Apr
06

The basics of when you teenagers leaves home for good

By admin

As the end of adolescence approaches, most young people will consider the prospect of leaving home. Some will long for the freedom a place of their own seems to offer, and some will shy away from the responsibilities and hard work they realize is entailed.

It could be argued that you can measure the success of parenting a child by the amount of care, guidance and protection that has been given, but the success of parenting a teenager by the degree with which you have gradually stepped back and let them go it alone. The way they take to looking after themselves, and their ability to cope, and how you face up to the fact of their leaving could be seen as your Graduation Test.

Your young person is likely to have to leave at some point – to go to college, to seek work or to form a family of their own. Even if none of this applies, most emerging adults do feel the need to establish their own base as a final step in the journey from childhood to adulthood. Whether they launch off sooner or later, with your consent or in the wake of arguments, with success of failure, is largely in your hands.
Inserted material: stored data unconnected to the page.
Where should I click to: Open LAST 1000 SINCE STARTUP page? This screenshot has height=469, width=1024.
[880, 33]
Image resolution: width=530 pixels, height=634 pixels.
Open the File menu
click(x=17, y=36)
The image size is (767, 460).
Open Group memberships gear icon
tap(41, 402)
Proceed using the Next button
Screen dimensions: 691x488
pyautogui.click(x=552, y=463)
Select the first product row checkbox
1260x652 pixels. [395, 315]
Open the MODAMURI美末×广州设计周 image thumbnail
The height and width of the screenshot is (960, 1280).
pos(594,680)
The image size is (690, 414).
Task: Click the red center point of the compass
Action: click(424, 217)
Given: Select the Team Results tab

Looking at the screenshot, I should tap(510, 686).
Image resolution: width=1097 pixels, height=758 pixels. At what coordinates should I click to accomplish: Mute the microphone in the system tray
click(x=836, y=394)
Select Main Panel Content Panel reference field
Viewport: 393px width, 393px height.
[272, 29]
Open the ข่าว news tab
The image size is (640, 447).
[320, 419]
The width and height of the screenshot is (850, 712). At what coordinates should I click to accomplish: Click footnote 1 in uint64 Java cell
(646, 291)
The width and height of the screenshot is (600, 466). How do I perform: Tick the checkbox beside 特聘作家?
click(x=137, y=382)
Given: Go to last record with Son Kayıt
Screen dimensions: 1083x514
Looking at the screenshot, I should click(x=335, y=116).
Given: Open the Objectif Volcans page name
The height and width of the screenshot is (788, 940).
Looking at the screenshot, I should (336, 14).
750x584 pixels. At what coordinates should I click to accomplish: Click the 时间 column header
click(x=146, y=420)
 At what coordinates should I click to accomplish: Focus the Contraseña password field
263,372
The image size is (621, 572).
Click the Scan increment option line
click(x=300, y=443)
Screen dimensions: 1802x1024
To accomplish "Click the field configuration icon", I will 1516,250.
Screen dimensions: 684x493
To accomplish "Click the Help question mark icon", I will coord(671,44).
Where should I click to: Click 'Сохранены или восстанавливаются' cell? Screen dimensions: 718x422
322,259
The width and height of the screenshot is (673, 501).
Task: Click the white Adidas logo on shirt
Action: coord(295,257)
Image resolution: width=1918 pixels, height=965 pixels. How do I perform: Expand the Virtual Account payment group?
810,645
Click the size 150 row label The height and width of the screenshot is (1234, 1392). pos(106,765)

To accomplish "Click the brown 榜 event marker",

It is your attitude to their leaving, and the efforts you have made to teach them how to look after themselves and a home that may dictate all this.

Some parents make such a comfortable home for their late teenagers that they find it extremely difficult to think of leaving. Such a parent is always on hand with a duster, clean clothing and a hot meal, and is ever-ready to slip junior a few pounds. Such a parent congratulates themselves on being so good at their job of providing a loving, comfortable home that their children never want to leave them. To be needed is seen as the greatest compliment.

The problem is that only dependent children need their parents in this way. While catering to a child when it is not capable of looking after it is admirable, refusing to develop a young person’s ability to look after itself, to artificially prolong such dependency, is not. When a young person coddled in this way does eventually venture forth, he or she can find living in the real world confusing and even painful, and may feel little gratitude for your silken cords. Young people of both sexes who have been over-protected are quite likely to find themselves in poor relationships and marriages. They will be seeking another Mother or Father to do everything for them as their parents have done, rather than looking for an equal mate with whom they can share their lives. They may also charge into an ill-advised marriage, seeing it as the only way they will be able to break free of you.